具体的な用途としては、先ほどお話ししたM&Aを含めた事業投資やDXの推進などがあります。特に、高付加価値案件への対応力を向上させるための投資に充てたいと考えています。これには、他社との資本提携や、思い切ったヘッドハンティングによる人材確保などが含まれる可能性があります。
損益をあまり気にせず、将来の成長のためにキャッシュを積極的に活用していきたいと考えています。その進捗の程度によっては、すぐに活用できるかどうかが課題となる場合があります。その期間中は、アイドリング期間が発生する可能性があります。その際には、一部を他の一般的な資産で運用して回すこともあると考えています。
質疑応答:次期中期経営計画における重要な経営課題とテーマについて
司会者:「次期中期経営計画に関して、最重要テーマは何になるのでしょうか? また、特に最重要視されているものを教えてください」というご質問です。
水谷:次期中期経営計画の取りまとめはこれからとなりますので、私の考えをお話しします。
先ほど、一部サステナビリティを含む重要な経営課題、いわゆるマテリアリティについてお話ししました。その中で、当社の設備工事の強みを活かした「環境課題解決」と「顧客価値創造」が非常に重要なポイントになると考えています。

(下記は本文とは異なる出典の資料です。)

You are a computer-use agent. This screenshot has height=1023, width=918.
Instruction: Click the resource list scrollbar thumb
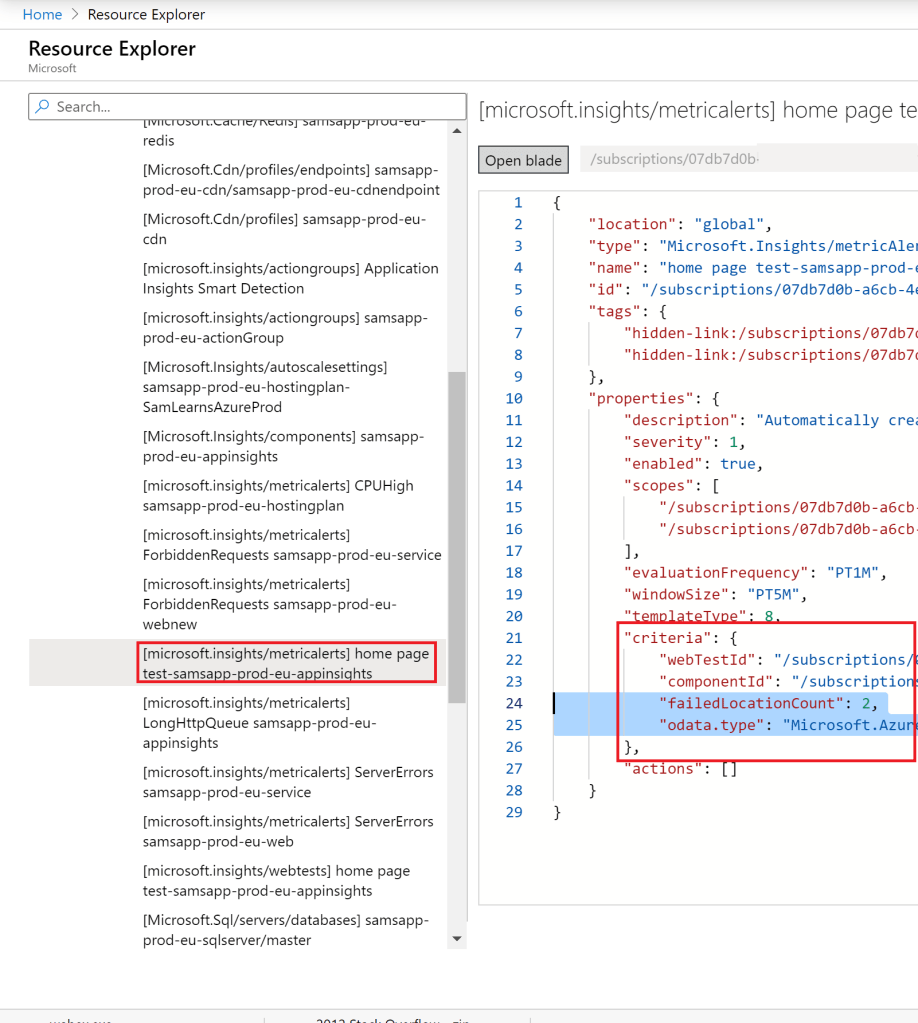[457, 537]
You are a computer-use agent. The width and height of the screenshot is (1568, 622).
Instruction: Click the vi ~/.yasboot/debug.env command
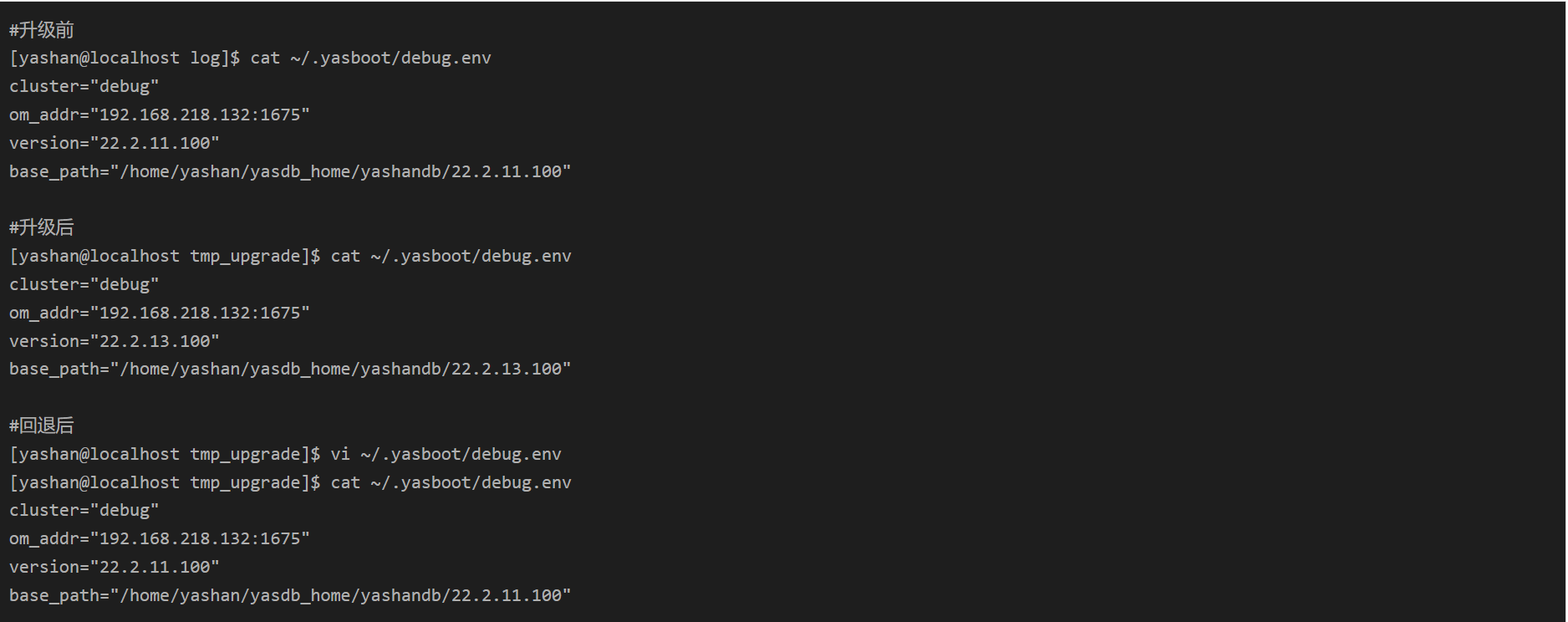[445, 454]
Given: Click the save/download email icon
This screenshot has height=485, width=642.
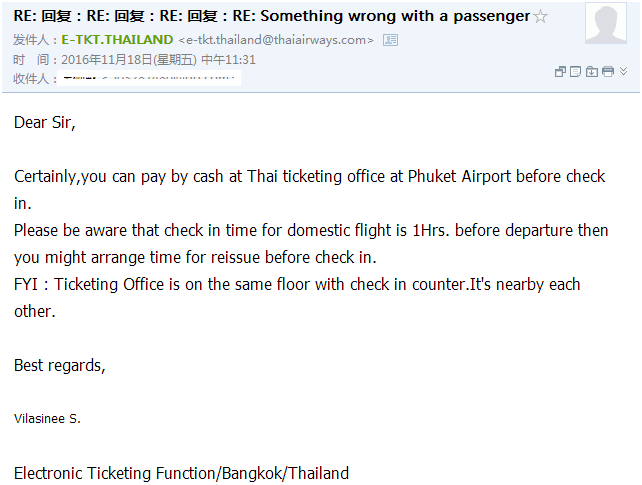Looking at the screenshot, I should click(x=592, y=72).
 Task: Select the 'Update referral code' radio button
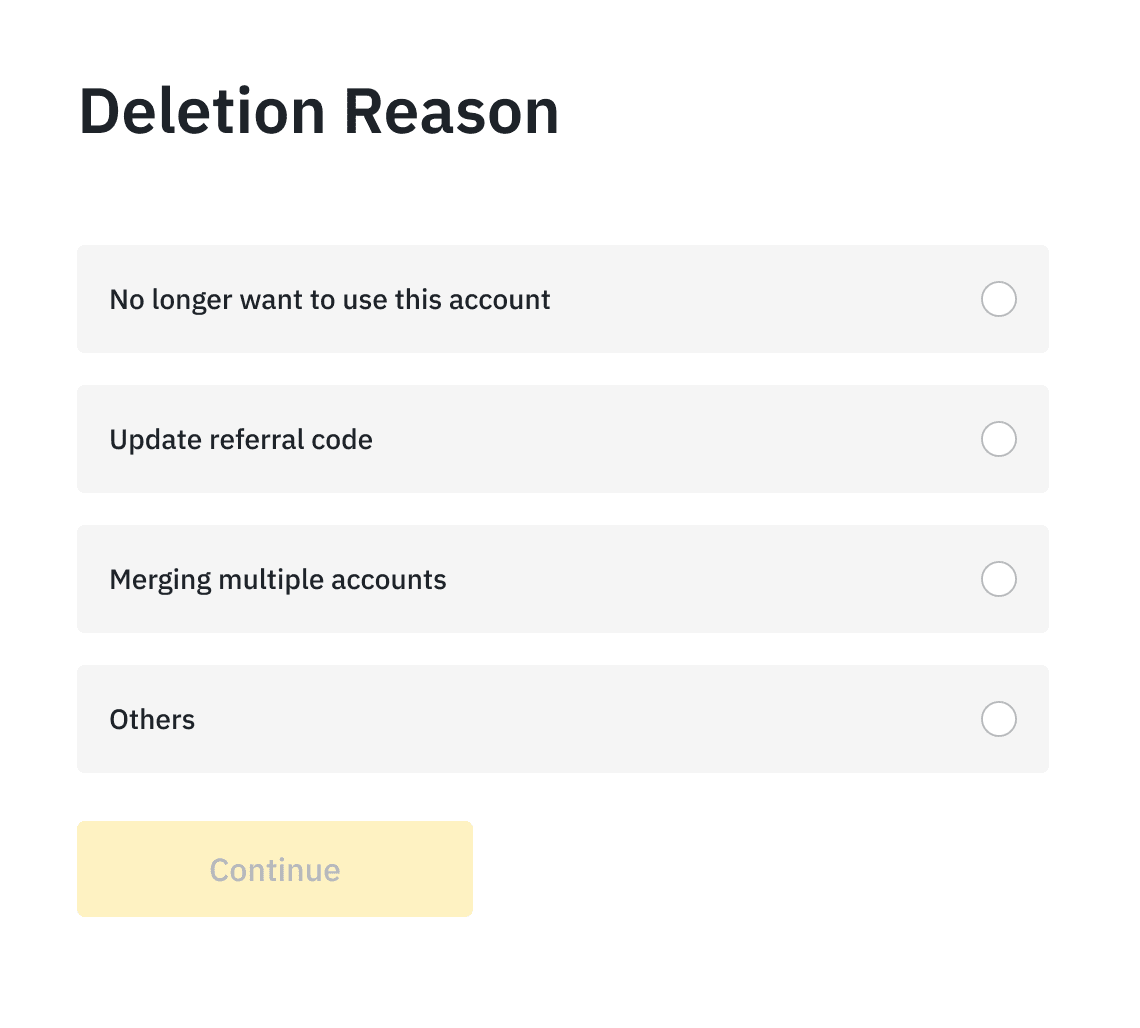coord(998,439)
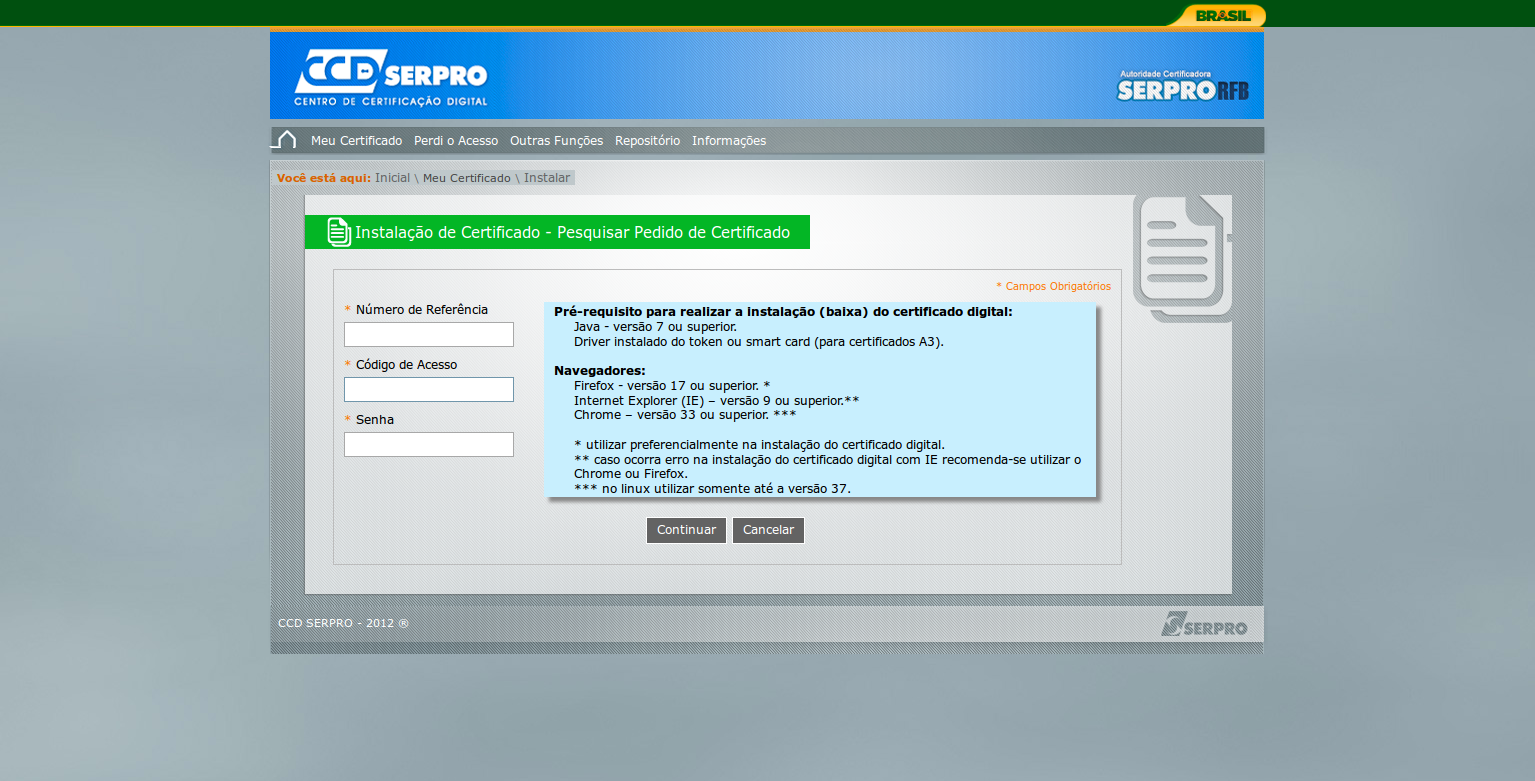Open the Outras Funções menu

pos(556,140)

先ほどお話しした気候変動というテーマは、今後も引き続き重要です。また、新しい需要として、次世代型産業用の需要がますます増えていくと考えています。この2つのテーマは、中期経営計画の中でも非常に重要なポイントであり、内容もこれらに近づける方向性になると私は考えています。
水谷氏からのご挨拶
本日はお忙しい中、当社の中間期決算説明会にご参加いただき、誠にありがとうございました。
これまで、当社は市場において資産性の部分を大きく評価されてきたと思います。この数年で私自身も実感していますが、将来に向けた可能性やビジネスチャンスが新たに生まれてきていることを非常に感じています。
その将来に向けた成長性や発展性の部分を、今後のIR活動の中で強調していきたいと考えています。その際には、ぜひお話を聞いていただければと思います。
今後ともご指導のほど、よろしくお願いいたします。本日は、ありがとうございました。